After reading the data below, copy out every line that contains the word "Insert".

| Records for the exercise |
● ● ● ● ●

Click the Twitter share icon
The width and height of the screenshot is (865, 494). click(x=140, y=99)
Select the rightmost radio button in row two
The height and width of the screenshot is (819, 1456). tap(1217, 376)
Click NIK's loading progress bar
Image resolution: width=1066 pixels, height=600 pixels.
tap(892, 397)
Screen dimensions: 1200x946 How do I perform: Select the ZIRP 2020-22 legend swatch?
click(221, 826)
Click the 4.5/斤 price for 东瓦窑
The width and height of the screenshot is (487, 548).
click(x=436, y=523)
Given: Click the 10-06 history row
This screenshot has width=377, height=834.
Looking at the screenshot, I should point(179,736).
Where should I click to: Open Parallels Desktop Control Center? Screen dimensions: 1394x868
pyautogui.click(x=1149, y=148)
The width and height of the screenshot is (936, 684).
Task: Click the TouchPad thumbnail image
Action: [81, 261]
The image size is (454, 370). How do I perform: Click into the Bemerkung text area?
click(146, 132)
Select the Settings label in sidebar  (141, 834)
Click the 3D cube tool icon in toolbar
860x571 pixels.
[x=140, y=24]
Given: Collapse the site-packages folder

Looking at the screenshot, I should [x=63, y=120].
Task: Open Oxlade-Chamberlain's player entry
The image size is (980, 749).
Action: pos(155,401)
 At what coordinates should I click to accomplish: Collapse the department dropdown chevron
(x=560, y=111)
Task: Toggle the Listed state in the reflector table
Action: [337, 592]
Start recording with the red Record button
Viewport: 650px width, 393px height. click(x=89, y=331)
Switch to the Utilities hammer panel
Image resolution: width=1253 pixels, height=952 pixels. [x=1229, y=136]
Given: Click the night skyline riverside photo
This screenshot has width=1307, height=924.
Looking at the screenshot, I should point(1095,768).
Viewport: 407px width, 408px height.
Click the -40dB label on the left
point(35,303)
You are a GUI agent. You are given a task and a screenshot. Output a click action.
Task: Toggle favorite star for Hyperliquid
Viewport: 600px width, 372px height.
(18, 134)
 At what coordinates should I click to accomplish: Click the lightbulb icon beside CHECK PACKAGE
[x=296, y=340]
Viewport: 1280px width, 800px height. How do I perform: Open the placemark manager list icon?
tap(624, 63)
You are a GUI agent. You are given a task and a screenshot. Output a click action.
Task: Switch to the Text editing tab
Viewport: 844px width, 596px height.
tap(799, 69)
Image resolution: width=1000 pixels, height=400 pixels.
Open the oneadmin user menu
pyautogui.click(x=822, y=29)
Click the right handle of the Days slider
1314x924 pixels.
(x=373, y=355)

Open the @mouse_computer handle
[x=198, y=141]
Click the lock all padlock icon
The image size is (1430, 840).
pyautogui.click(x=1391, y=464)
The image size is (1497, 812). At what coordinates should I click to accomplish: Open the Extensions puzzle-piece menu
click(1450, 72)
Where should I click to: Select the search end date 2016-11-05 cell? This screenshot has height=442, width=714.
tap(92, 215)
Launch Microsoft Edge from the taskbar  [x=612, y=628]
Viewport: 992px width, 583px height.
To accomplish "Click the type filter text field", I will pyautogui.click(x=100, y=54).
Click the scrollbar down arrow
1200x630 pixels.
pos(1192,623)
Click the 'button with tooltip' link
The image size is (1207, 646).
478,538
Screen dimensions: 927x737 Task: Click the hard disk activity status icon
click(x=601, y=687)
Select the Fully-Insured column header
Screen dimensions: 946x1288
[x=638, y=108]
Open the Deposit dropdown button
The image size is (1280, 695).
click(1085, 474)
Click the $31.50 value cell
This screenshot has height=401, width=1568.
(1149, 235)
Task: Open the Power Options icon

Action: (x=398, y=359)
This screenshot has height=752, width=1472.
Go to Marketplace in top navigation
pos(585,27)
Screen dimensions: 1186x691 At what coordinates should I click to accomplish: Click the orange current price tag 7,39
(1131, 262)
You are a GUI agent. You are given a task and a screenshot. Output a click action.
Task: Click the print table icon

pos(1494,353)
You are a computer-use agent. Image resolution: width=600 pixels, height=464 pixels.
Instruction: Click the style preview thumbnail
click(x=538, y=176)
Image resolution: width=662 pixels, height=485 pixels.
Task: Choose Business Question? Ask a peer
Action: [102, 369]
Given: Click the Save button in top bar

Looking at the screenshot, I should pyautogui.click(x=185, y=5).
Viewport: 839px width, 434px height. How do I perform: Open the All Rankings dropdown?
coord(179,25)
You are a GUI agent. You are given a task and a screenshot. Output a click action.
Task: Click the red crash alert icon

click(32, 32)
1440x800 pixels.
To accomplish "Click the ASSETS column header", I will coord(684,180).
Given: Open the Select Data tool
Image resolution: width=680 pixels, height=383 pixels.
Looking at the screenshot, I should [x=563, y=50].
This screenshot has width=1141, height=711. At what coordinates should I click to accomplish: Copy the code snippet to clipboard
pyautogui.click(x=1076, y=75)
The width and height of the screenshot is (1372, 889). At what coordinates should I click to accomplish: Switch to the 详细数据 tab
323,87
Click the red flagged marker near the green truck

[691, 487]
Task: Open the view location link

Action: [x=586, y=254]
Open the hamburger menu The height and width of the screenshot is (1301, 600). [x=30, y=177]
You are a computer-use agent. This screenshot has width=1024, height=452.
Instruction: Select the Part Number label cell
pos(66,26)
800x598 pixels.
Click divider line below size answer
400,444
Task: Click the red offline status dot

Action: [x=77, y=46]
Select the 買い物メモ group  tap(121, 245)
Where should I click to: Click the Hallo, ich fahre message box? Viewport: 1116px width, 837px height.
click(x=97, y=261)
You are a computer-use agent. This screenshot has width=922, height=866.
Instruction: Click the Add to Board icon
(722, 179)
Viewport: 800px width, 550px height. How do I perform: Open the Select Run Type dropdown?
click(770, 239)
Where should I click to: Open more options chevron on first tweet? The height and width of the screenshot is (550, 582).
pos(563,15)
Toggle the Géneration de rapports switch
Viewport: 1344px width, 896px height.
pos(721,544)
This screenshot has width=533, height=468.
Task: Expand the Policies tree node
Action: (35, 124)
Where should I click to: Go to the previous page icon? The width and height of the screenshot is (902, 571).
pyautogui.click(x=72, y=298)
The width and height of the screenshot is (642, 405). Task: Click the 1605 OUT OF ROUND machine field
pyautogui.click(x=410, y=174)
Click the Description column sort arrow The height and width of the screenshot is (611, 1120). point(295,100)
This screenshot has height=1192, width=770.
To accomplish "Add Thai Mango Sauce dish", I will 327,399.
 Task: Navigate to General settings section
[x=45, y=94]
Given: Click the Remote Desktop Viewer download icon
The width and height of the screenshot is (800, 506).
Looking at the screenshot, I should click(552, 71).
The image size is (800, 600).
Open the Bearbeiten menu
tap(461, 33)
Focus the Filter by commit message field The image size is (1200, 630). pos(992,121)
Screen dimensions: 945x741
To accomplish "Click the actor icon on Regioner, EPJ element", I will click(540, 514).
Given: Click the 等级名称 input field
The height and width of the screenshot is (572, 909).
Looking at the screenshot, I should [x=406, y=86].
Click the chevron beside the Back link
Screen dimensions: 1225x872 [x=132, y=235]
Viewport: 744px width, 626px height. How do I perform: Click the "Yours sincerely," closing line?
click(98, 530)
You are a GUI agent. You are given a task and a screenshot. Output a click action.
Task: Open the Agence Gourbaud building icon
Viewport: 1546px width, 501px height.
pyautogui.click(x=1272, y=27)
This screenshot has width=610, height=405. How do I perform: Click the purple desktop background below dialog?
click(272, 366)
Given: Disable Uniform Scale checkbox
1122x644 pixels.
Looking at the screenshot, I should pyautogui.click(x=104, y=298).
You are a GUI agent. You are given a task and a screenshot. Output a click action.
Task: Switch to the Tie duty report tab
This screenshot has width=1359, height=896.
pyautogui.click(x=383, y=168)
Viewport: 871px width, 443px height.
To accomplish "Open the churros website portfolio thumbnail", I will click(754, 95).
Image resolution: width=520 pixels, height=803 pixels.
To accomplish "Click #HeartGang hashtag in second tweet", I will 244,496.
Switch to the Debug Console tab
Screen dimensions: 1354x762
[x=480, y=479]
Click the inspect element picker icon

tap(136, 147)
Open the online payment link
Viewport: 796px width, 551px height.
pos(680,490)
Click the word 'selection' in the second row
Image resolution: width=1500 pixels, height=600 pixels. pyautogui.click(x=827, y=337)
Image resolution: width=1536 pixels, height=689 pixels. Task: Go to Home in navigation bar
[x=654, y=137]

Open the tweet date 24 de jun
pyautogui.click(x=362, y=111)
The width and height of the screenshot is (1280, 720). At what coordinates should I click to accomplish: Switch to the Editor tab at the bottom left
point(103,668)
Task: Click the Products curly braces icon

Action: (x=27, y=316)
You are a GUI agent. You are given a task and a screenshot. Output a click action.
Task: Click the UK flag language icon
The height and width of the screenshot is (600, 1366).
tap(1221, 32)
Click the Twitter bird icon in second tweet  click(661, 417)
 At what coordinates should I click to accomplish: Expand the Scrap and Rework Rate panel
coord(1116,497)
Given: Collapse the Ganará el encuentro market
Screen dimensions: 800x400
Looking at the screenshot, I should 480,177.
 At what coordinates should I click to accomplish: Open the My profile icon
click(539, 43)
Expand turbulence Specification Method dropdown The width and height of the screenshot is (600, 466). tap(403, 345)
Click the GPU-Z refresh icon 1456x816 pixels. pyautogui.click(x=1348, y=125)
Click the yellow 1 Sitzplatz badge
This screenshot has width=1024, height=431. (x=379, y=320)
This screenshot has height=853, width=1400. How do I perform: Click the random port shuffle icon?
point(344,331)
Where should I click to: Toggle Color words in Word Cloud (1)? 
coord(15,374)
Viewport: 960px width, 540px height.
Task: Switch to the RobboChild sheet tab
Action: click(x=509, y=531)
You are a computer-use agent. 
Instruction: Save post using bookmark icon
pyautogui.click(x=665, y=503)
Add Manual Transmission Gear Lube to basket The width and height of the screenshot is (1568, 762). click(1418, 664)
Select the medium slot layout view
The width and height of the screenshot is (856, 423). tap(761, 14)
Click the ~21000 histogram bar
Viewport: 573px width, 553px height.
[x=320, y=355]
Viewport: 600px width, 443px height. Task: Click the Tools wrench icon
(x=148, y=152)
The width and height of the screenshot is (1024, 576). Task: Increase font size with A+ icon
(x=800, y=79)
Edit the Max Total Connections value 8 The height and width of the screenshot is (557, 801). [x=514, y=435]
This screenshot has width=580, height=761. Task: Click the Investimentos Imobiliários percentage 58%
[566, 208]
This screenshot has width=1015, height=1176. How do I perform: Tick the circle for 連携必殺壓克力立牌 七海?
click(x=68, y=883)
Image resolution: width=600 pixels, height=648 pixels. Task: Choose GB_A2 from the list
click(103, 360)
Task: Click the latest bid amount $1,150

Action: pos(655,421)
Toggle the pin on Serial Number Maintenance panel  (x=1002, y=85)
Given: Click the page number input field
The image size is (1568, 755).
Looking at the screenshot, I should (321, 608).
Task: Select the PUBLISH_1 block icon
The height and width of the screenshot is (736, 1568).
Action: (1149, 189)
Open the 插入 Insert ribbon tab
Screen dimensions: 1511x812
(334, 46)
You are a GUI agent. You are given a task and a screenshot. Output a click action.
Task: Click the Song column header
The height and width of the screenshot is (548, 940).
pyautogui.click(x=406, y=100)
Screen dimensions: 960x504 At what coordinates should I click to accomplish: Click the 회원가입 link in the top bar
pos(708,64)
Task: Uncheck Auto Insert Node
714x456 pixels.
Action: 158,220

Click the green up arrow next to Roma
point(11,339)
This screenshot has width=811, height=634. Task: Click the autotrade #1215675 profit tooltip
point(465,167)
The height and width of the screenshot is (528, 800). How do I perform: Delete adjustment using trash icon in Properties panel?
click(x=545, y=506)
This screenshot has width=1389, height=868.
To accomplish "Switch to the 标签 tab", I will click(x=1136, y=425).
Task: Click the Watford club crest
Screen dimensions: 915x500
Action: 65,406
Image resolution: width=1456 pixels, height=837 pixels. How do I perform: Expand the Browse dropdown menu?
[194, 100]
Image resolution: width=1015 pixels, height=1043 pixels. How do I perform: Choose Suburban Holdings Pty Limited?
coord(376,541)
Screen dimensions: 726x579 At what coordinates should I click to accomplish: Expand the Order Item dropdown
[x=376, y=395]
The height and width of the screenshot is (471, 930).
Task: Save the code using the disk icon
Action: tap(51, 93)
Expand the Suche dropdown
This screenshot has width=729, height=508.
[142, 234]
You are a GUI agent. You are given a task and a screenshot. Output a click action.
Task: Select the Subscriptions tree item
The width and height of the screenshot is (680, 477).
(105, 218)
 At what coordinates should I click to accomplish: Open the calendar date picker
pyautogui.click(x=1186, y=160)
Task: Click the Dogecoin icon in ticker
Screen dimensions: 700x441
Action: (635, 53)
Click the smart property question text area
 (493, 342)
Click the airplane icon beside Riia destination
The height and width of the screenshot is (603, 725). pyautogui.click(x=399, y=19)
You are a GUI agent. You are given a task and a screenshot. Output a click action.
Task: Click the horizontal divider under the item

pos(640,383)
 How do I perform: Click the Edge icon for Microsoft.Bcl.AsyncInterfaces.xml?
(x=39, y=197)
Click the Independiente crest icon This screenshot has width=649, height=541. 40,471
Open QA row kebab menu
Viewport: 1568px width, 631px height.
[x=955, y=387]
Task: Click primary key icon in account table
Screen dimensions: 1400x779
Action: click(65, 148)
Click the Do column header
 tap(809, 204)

● ● ● ● ●

| Response |
Open the 插入 Insert ribbon tab
Task: Uncheck Auto Insert Node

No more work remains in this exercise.